Content starts
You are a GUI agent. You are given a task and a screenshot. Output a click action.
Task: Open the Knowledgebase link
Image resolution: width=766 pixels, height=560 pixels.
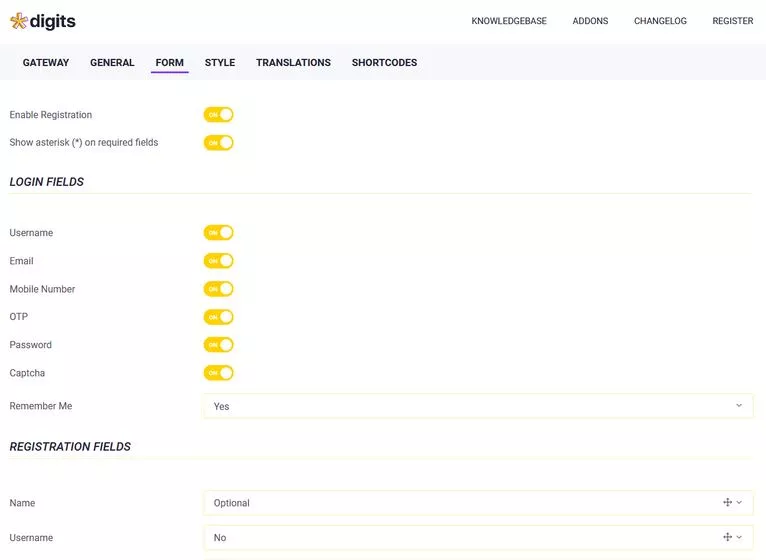pos(509,21)
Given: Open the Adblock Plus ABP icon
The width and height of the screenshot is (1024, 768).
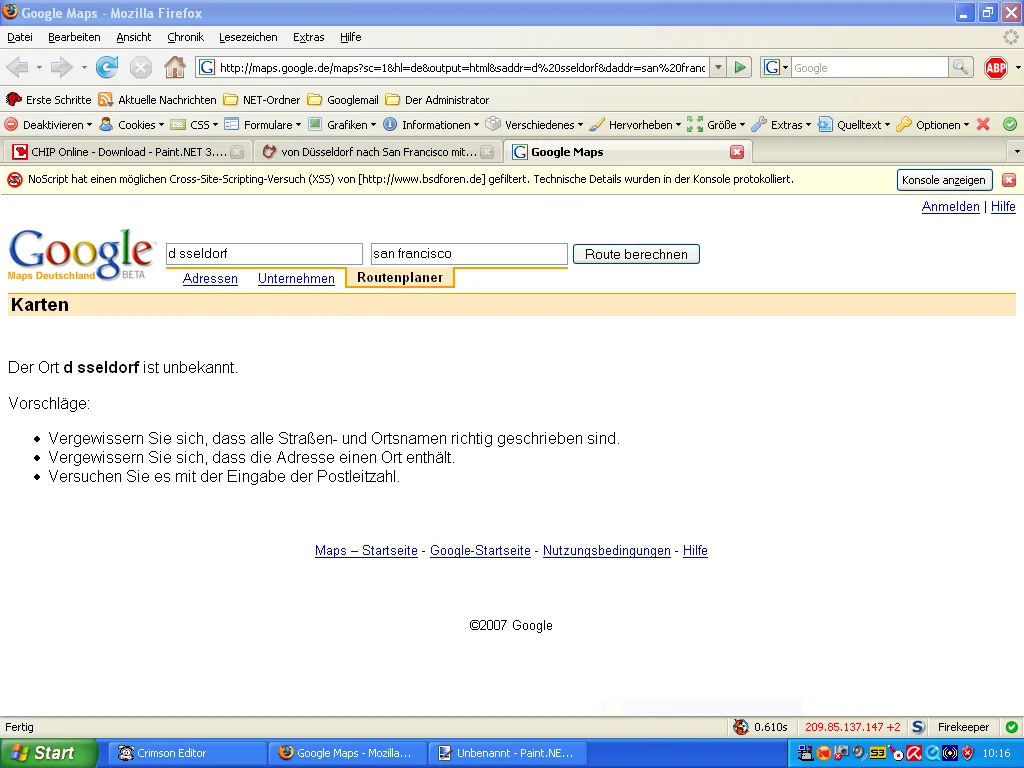Looking at the screenshot, I should point(995,67).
Content ends
■ **Task directions**
Which lines of the records contain "Open"? Show each of them.

■ **Answer to this exercise**
Task: Open the Knowledgebase link
Given: Open the Adblock Plus ABP icon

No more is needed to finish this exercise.